Mohon tunggu...
KOMENTAR
Catatan

Sotomie, Kado Kenaikan Kelas Penuh Pelajaran

15 Juli 2012   11:22 Diperbarui: 25 Juni 2015   02:56 642 3

Hari pertama sekolah identik dengan segala sesuatu yang baru. Semangat baru, perlengkapan sekolah baru, hingga cerita – cerita pengalaman liburan. Apalagi untuk anak – anak yang lahir dari keluarga dengan ekonomi menengah ke atas. Perlengkapan sekolah baru seperti syarat wajib yang harus disediakan oleh pihak orangtua. Belum lagi jika nilai rapor mereka hasilnya sangat memuaskan serta menjadi juara kelas, sudah pasti ada tambahan hadiah lain yang kemungkinan akan dipamerkan di hari pertama masuk sekolah.

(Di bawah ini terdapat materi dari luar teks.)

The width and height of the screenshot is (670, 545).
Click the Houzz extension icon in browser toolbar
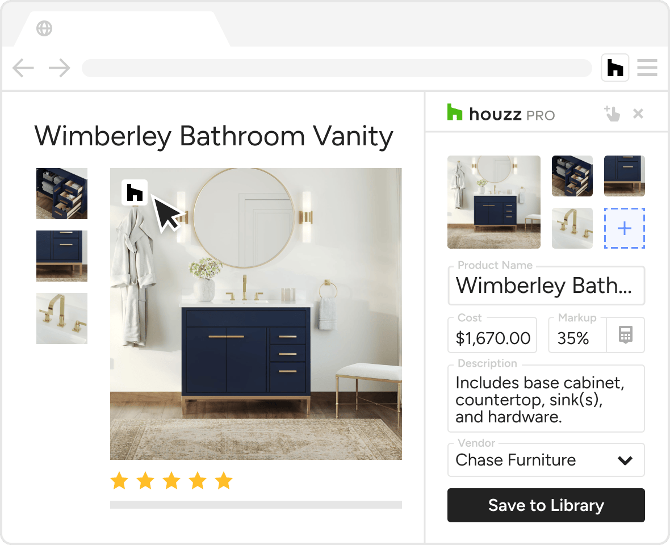point(615,68)
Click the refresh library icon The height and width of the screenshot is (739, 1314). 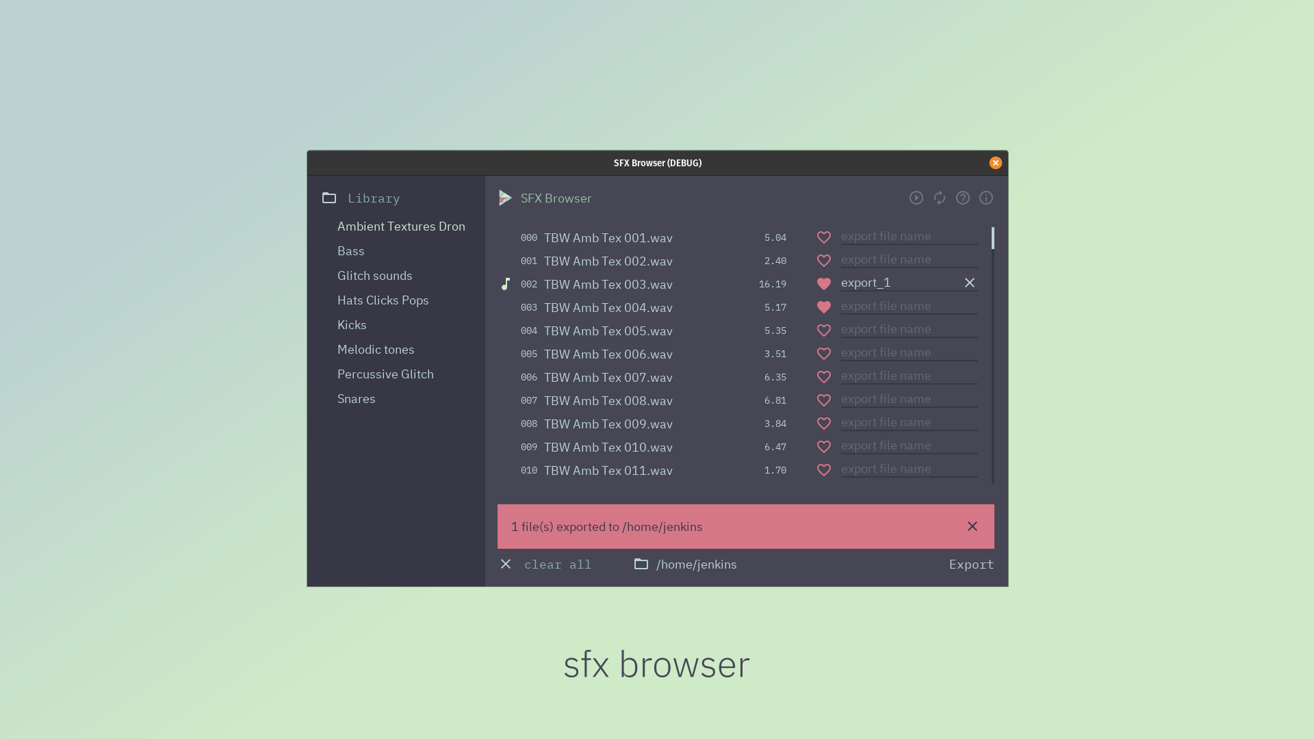(939, 198)
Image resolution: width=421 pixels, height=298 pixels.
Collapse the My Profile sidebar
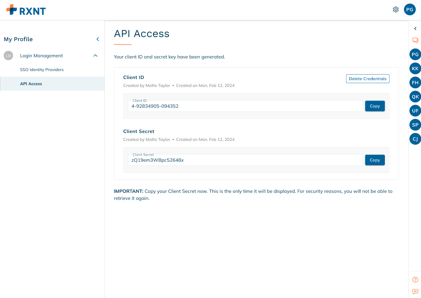[98, 39]
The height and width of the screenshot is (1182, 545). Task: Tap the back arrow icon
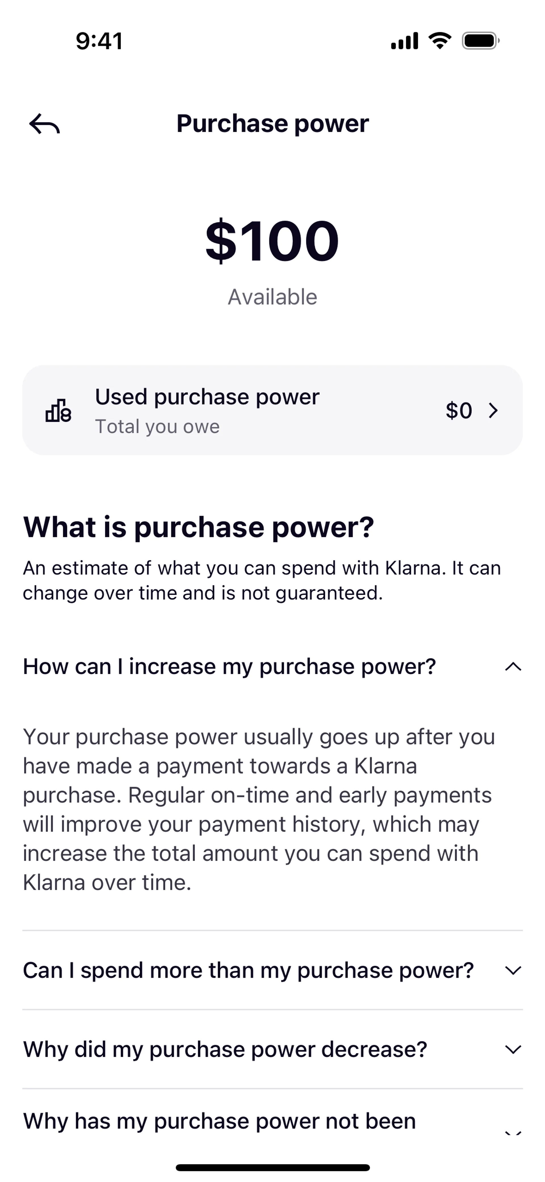pyautogui.click(x=44, y=123)

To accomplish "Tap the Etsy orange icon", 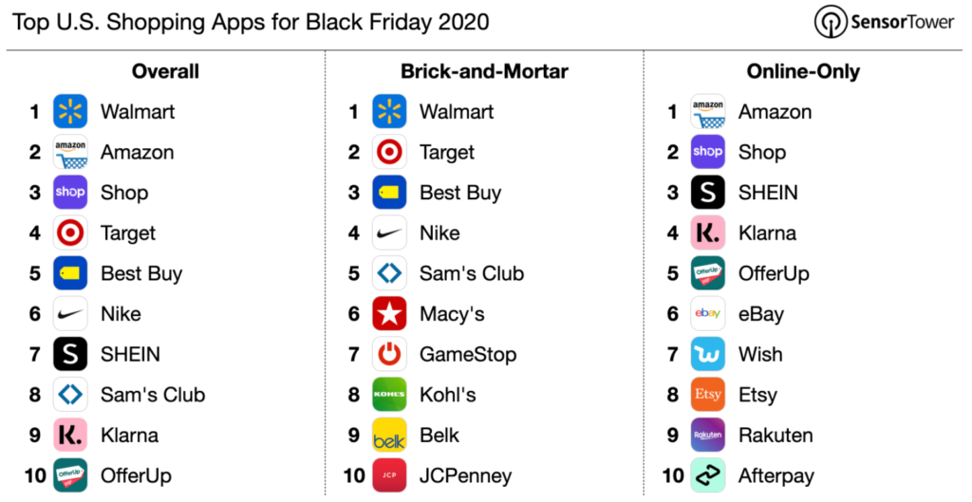I will pyautogui.click(x=708, y=394).
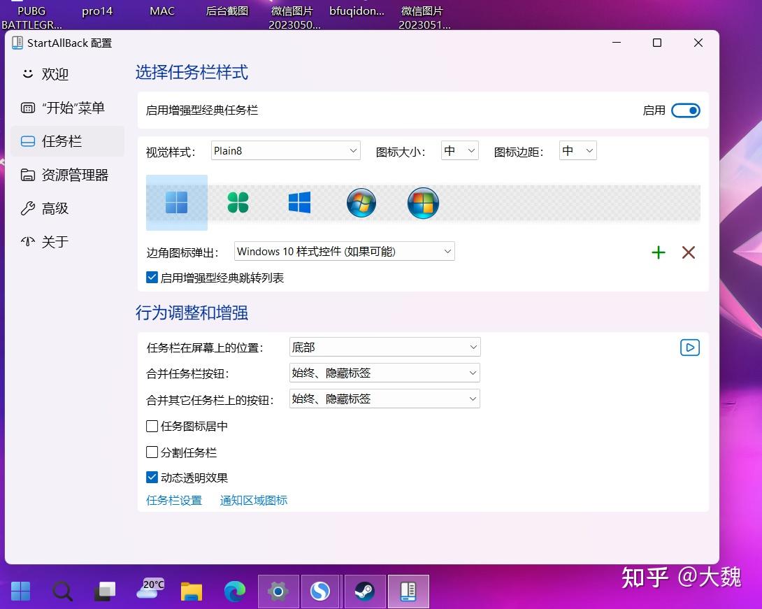Open the 高级 settings section
Viewport: 762px width, 609px height.
click(55, 208)
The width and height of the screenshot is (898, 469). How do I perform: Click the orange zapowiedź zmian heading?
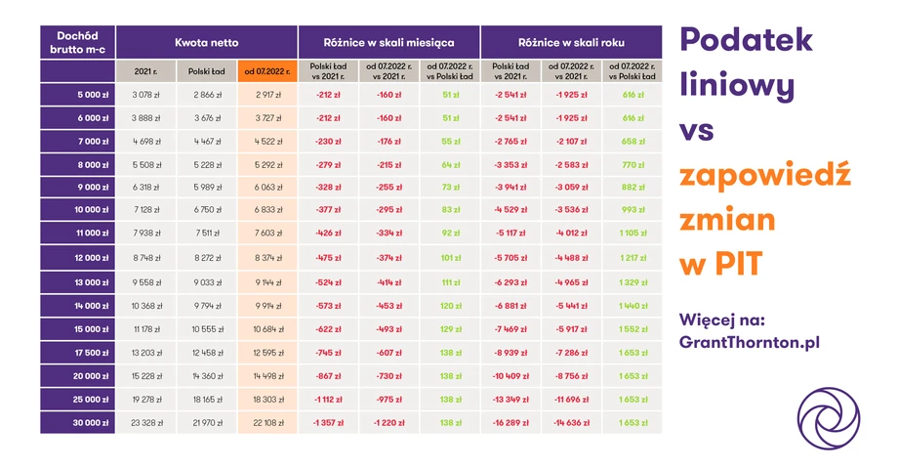pyautogui.click(x=765, y=196)
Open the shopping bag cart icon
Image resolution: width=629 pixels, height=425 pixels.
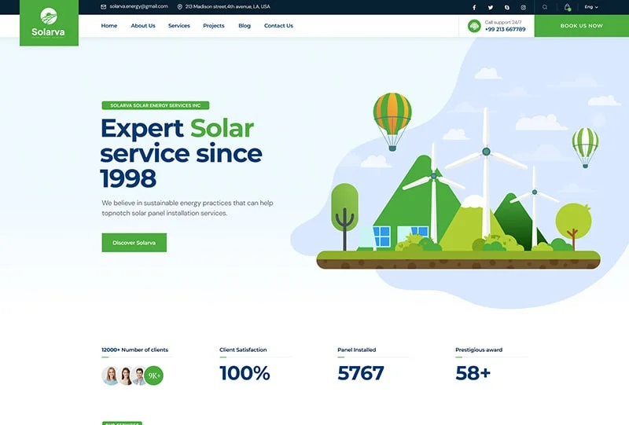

Saat duduk di bangku Sekolah Dasar, saya sempat menjadi penonton saat teman – teman sekolah saya pada hari pertama masuk sekolah datang dengan membawa peralatan sekolah yang baru. Dan bercerita dengan suara lantang tentang indahnya tempat yang baru saja ia dan keluarganya kunjungi.

Saya lahir dari keluarga yang sederhana. Mama seorang ibu rumah tangga, sementara papa bekerja bersama rekan – rekannya membuat satu kantor yang melayani jasa kepengurusan dokumen ekspor – impor.

Saat saya duduk dibangku kelas 1 sampai dengan kelas 3 saya masih seperti anak – anak lainnya yang menginginkan peralatan sekolah yang baru saat masuk kelas yang baru. Jika mama tidak membelikan saya langsung ngambek dan menangis. Sampai akhirnya mama mengalah dan membelikannya untuk saya. Terkadang saya juga minta liburan keluar kota.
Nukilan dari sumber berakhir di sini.